> **PROBLEM DETAILS**:
Filter the records below for the word "Toggle". Copy each line that holds it.

(Saved data entries)
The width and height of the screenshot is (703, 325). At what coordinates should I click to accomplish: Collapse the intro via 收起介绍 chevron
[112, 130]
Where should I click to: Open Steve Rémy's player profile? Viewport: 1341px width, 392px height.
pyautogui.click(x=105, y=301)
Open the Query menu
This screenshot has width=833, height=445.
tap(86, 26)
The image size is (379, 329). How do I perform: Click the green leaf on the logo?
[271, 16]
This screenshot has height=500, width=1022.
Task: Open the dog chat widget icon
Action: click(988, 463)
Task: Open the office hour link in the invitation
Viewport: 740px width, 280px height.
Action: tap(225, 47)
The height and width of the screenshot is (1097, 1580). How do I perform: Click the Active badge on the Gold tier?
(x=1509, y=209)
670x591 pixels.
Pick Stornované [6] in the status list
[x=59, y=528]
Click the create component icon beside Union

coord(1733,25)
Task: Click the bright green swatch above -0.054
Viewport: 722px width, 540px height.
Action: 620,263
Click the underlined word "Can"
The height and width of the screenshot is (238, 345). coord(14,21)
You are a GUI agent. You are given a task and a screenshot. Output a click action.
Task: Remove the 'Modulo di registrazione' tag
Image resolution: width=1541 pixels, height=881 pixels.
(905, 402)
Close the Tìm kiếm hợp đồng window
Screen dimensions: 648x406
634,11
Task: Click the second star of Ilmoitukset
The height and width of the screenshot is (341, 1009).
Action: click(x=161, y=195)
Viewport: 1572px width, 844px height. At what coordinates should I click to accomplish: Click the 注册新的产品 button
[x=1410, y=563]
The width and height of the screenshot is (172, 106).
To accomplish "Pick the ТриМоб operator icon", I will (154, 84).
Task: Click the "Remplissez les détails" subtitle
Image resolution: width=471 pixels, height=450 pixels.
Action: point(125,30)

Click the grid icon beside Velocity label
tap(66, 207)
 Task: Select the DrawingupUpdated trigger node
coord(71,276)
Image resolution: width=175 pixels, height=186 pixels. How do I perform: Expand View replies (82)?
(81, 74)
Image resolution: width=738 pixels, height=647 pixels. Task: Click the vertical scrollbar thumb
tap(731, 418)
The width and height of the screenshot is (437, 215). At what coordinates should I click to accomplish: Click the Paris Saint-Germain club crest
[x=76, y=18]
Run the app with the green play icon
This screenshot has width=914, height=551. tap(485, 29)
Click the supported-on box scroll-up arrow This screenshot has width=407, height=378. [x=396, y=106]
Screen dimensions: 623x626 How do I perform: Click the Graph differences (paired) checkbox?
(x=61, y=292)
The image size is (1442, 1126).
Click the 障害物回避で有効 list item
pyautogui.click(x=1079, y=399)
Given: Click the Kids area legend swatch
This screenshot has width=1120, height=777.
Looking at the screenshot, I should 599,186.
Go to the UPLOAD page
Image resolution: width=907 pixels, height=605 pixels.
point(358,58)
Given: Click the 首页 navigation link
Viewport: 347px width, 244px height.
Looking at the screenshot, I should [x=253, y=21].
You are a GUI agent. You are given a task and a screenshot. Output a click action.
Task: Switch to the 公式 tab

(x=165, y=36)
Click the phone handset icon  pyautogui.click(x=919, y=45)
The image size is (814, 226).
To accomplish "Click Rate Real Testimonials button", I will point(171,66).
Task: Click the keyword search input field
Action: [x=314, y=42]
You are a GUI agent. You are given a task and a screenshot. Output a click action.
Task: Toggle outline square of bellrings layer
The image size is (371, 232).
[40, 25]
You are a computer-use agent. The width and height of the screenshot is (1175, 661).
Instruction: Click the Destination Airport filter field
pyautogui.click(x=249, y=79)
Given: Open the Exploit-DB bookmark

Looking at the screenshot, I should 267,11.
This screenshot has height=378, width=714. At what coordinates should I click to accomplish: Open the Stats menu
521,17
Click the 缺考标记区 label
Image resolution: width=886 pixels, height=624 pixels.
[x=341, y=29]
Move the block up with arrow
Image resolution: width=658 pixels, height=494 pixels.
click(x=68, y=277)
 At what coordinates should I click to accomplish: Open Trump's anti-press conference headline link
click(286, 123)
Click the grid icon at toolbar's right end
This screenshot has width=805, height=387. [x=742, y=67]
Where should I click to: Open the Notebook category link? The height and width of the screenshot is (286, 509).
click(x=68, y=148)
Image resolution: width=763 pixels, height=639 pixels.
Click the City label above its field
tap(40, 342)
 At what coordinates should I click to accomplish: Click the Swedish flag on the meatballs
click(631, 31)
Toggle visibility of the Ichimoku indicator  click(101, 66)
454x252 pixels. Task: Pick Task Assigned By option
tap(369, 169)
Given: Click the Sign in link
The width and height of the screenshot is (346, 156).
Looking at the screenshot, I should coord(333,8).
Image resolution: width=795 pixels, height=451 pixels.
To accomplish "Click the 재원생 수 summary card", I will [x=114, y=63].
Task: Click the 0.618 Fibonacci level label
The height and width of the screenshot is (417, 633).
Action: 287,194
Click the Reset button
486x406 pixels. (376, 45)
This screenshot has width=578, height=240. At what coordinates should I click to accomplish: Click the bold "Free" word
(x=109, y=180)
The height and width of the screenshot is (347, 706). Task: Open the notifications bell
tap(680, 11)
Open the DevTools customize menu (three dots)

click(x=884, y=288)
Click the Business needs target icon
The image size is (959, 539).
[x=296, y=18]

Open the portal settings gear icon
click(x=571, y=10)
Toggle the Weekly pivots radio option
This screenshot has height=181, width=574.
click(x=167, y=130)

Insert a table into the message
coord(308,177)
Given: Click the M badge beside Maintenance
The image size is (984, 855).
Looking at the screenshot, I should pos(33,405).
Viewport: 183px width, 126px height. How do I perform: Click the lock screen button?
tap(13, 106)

> **RESULT FOR THIS TASK**:
Task: Toggle outline square of bellrings layer
Toggle visibility of the Ichimoku indicator  click(101, 66)
Toggle the Weekly pivots radio option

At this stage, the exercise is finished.